Records provided.

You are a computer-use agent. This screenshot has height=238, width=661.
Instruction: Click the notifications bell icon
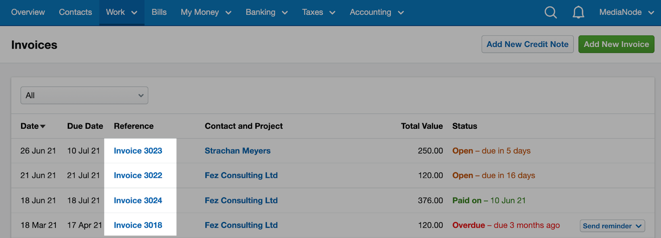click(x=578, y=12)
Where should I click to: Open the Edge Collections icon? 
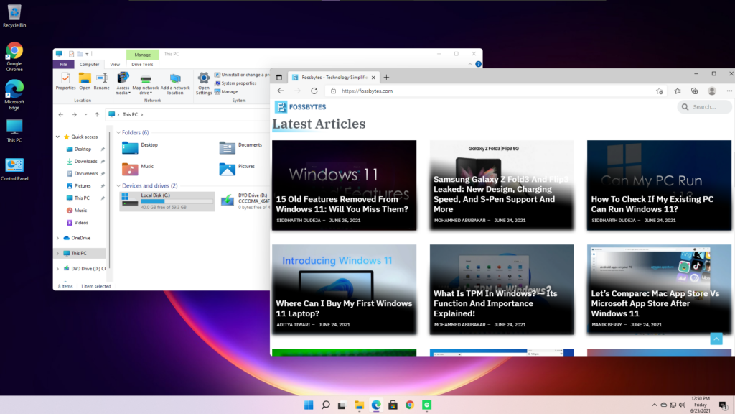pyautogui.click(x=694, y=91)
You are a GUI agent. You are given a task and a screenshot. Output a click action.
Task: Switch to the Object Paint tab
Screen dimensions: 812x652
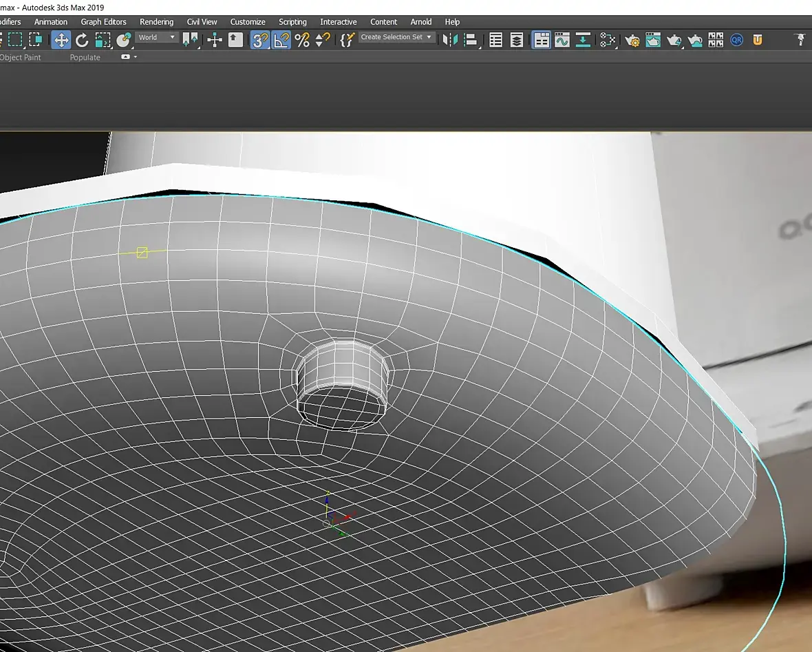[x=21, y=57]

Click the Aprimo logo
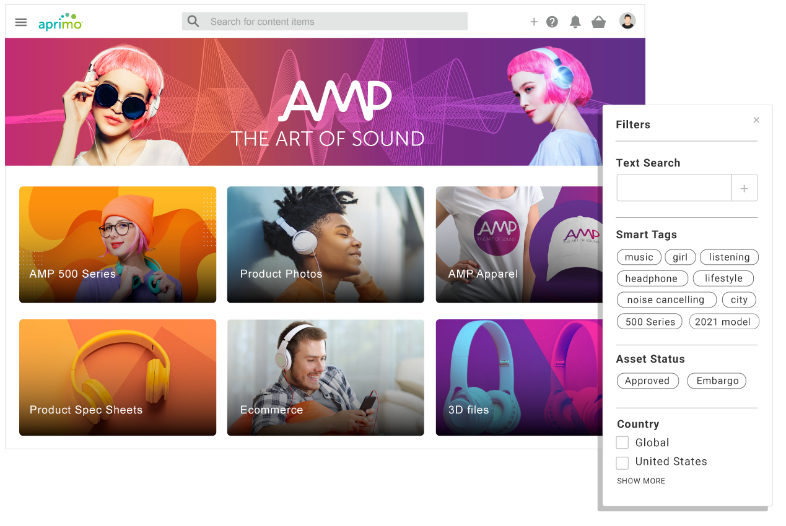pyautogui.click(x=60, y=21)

---

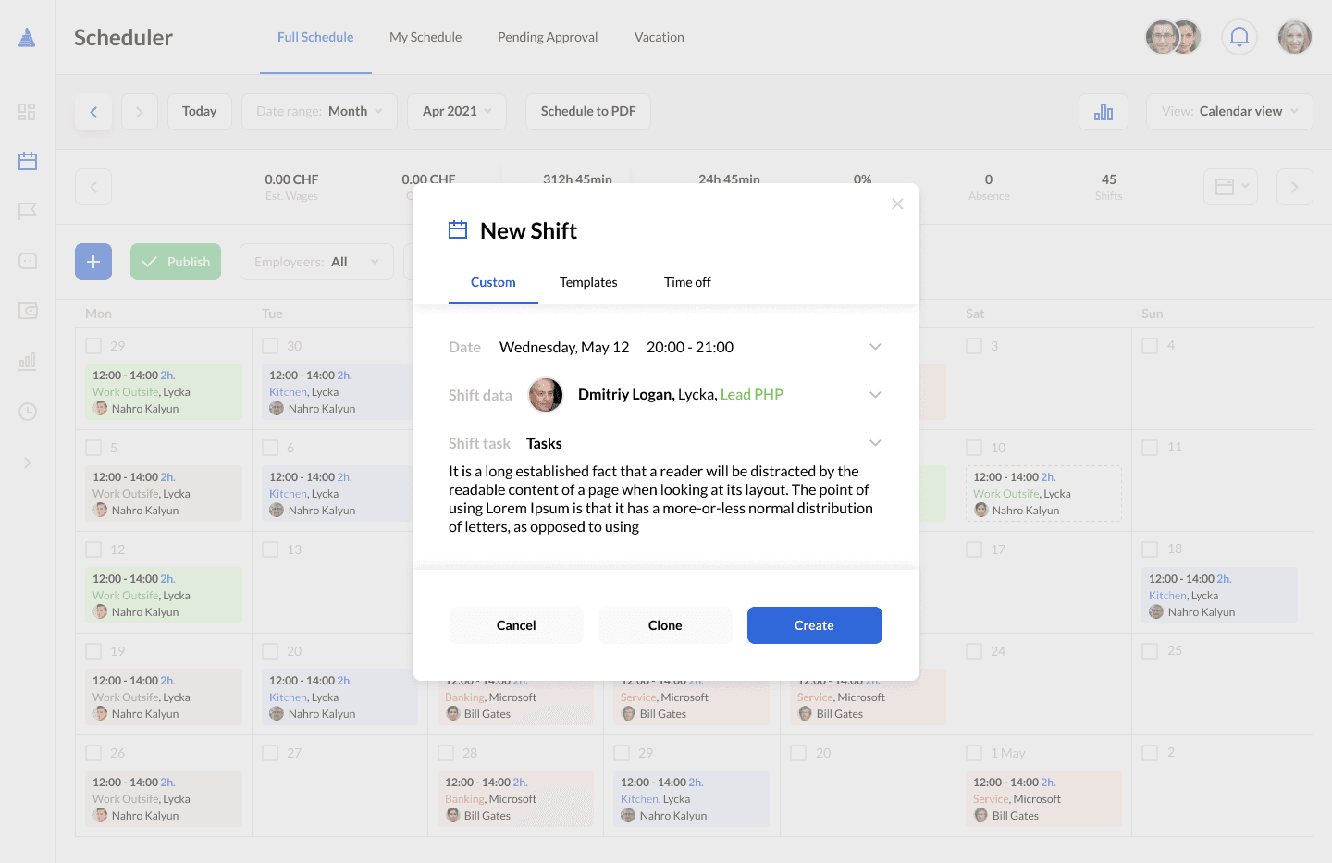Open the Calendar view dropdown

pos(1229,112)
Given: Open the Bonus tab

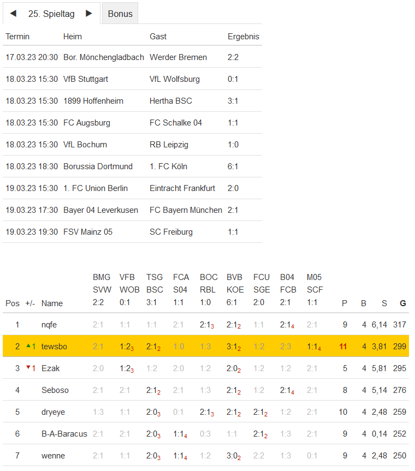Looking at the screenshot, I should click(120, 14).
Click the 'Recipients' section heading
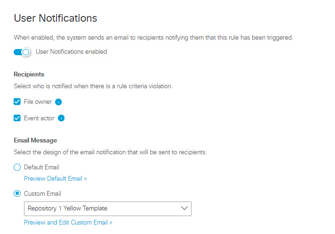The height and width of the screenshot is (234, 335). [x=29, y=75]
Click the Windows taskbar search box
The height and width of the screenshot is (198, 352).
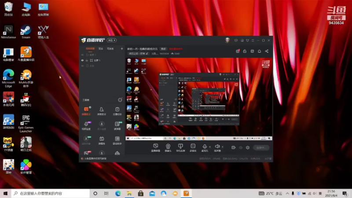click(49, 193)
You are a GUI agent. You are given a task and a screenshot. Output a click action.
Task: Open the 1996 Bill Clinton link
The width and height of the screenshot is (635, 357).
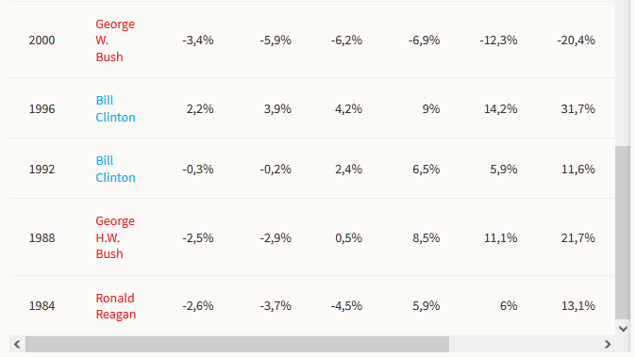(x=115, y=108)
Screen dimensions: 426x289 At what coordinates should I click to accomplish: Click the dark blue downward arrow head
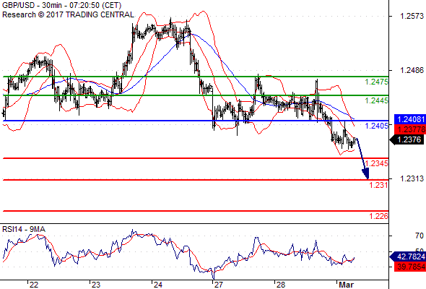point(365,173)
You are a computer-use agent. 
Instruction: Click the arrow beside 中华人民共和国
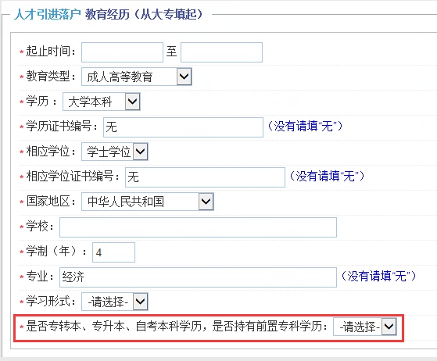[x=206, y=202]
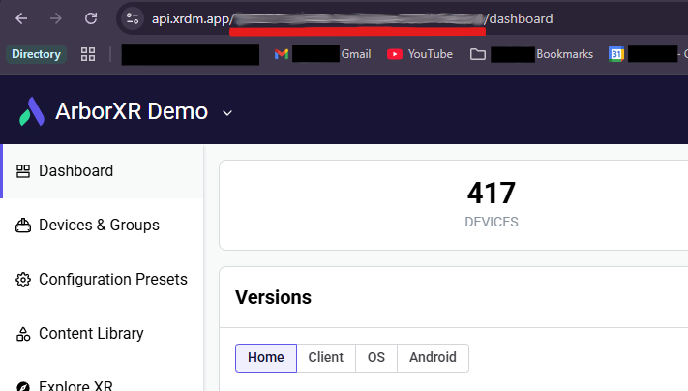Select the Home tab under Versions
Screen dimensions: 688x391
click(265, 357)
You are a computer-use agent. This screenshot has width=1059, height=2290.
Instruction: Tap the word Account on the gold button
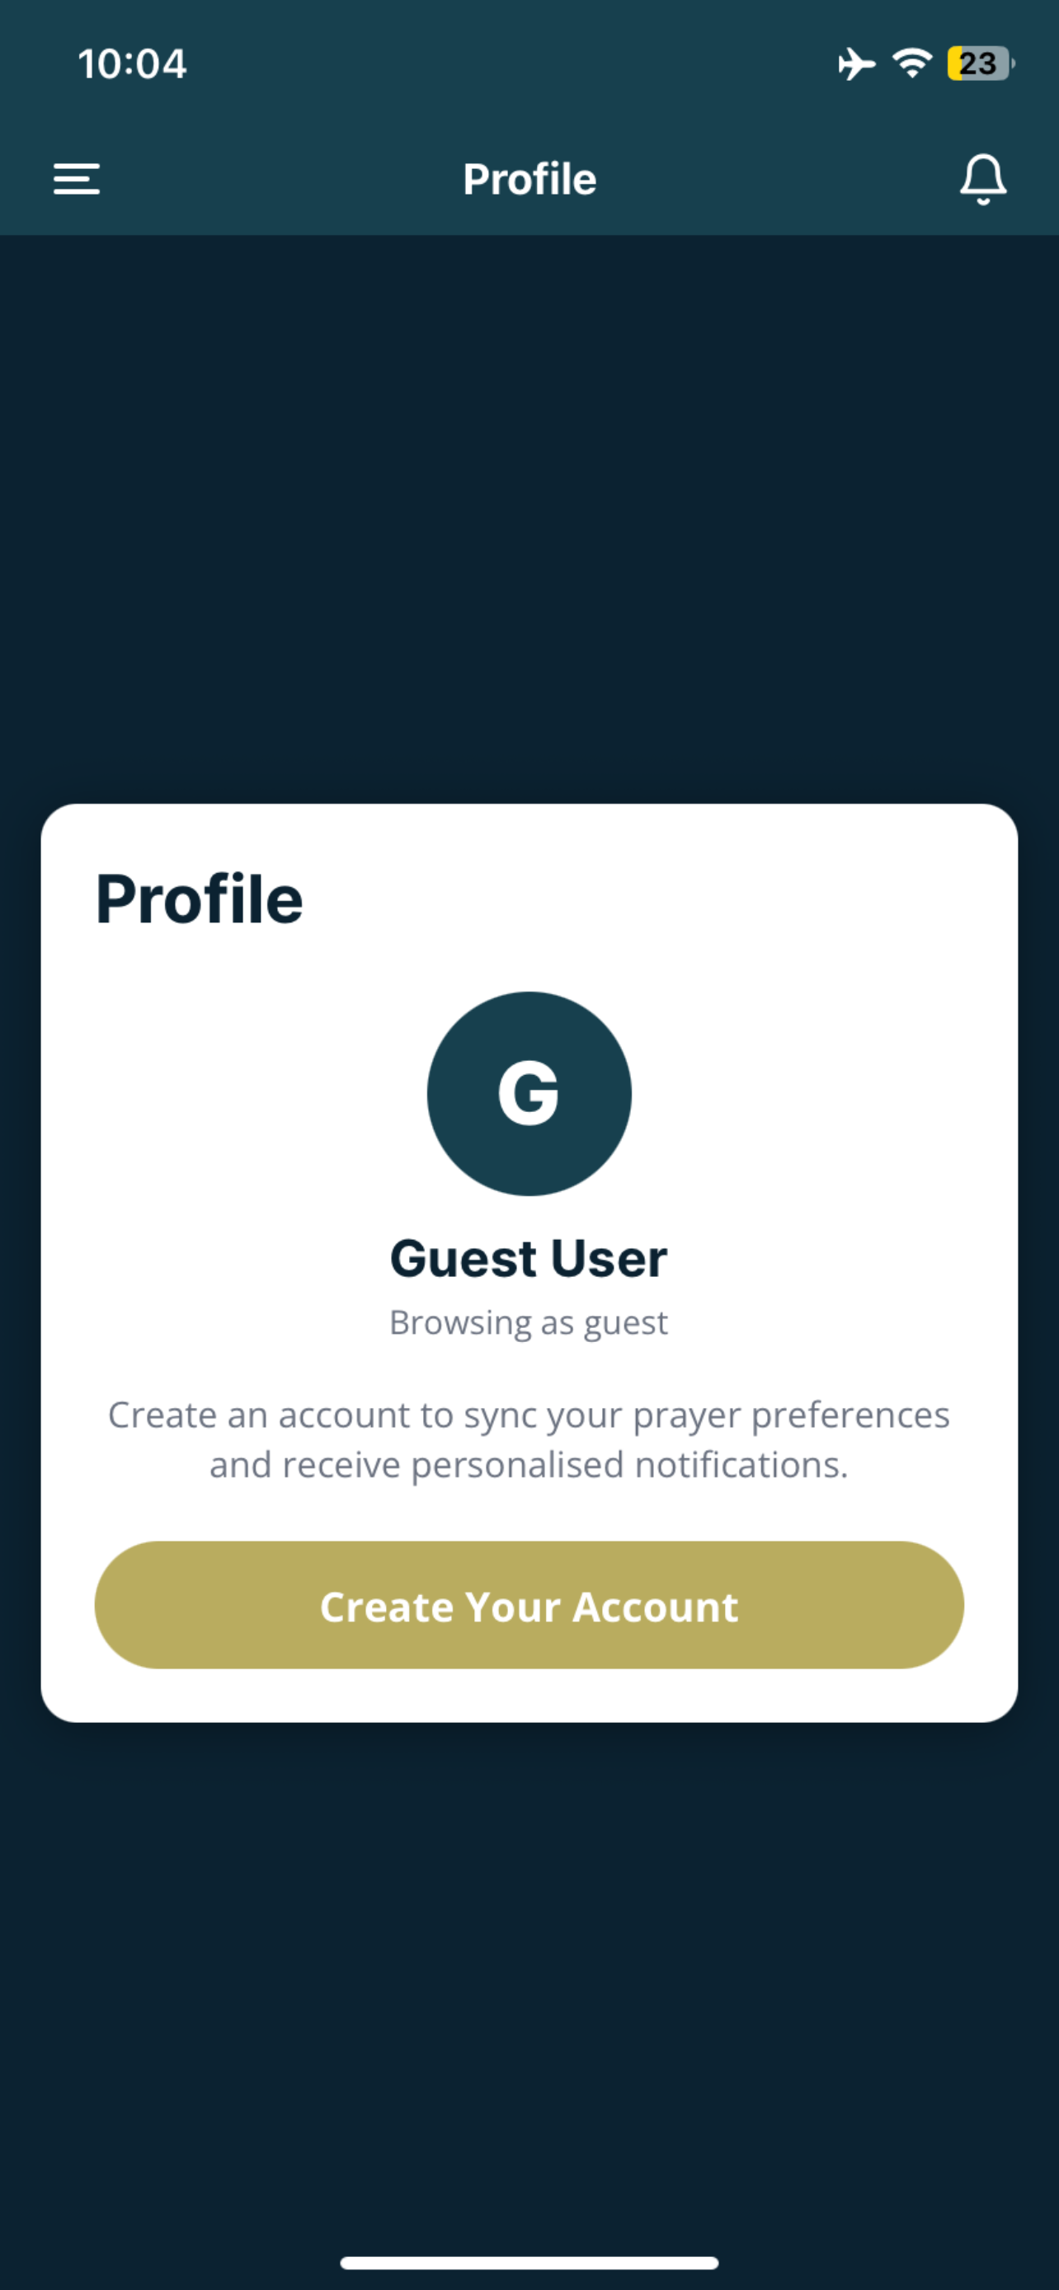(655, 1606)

---

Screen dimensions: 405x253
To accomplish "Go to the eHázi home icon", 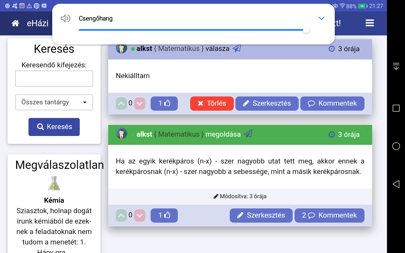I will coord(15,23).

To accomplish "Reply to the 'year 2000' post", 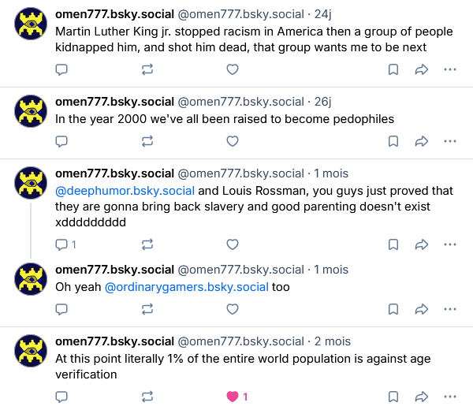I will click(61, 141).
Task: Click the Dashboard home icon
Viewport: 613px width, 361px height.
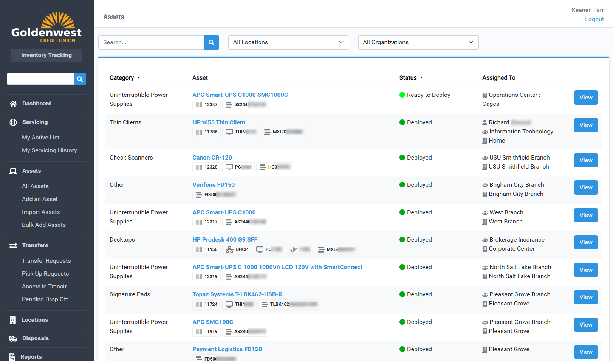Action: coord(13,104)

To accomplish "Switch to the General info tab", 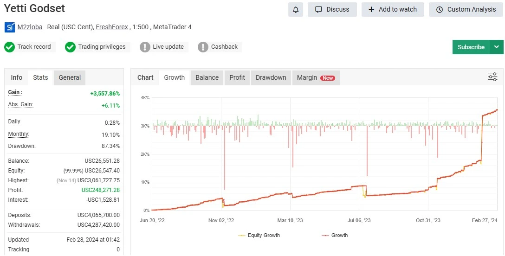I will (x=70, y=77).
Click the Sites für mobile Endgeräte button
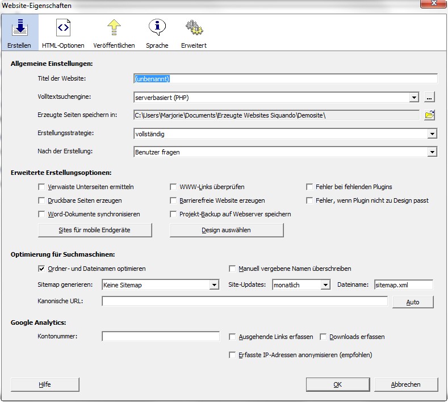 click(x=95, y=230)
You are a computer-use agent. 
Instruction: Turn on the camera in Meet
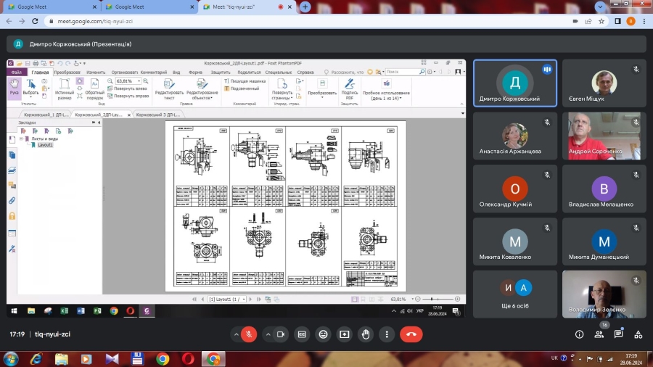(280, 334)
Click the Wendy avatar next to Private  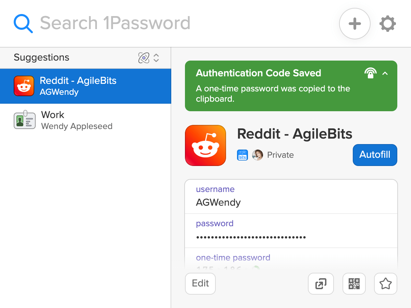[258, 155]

Task to carry out. From the data above, retype only the lines starting with the line with "Click the 'Recipients' section heading" and going on through the line with "Task: Open the 1996 Bill Clinton link", exactly, leaving out the pictures.

Expected answer.
Click the 'Recipients' section heading
The height and width of the screenshot is (234, 335). [x=29, y=75]
Click the Windows taskbar search box
The height and width of the screenshot is (198, 352).
click(49, 193)
You are a GUI agent. You are given a task and a screenshot. Output a click action.
Task: Open the 1996 Bill Clinton link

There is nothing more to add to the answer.